IDENTIFICATION OF MANGROVE CHANGES IN THE MAHAKAM DELTA IN 2007-2017 USING ALOS/PALSAR AND LANDSAT
Keywords:Mangrove, Mahakam Delta, Google Earth Engine (GEE), ALOS/PALSAR, Landsat
The mangrove area in the Mahakam Delta has dynamically changed due to the land-use conversion for various purposes. Various remote sensing data can monitor the changes, for example, ALOS/PALSAR and Landsat imagery. However, there are limited studies that compare the use of both imageries to monitor such changes. This paper aims to compare the ability of two satellite imageries, i.e., ALOS/PALSAR and Landsat, to monitor the dynamic of mangrove areas. Two time-series data of ALOS/PALSAR and Landsat imagery for the acquisition period between 2007 and 2017 were analyzed using the Support Vector Machine (SVM) classification method on the Google Earth Engine (GEE). Landsat analysis results show an increase in the mangrove area of about 17,016 ha and a reduction of about 6,377 ha.
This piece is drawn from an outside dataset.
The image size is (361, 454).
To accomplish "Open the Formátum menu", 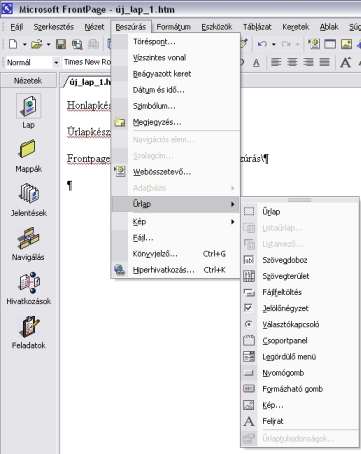I will coord(173,27).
ALOS/PALSAR images showed an increase of 15,903 ha and a reduction of 12,713 ha. The change detection results using two different imageries, i.e., Landsat and PALSAR, show slightly different results. Mangrove areas in 2007 and 2017 increased the area as detected from both Landsat and PALSAR. Landsat imaging classification is better at identifying mangroves from non-mangroves, although the 2007 classification results have flaws due to recording errors in striping. Because the quality of PALSAR 2007 and PALSAR 2017 images is not affected, the classification of PALSAR images is deemed more consistent in the area calculation. However, classification results in separating mangrove and non-mangrove near bodies of water are lacking.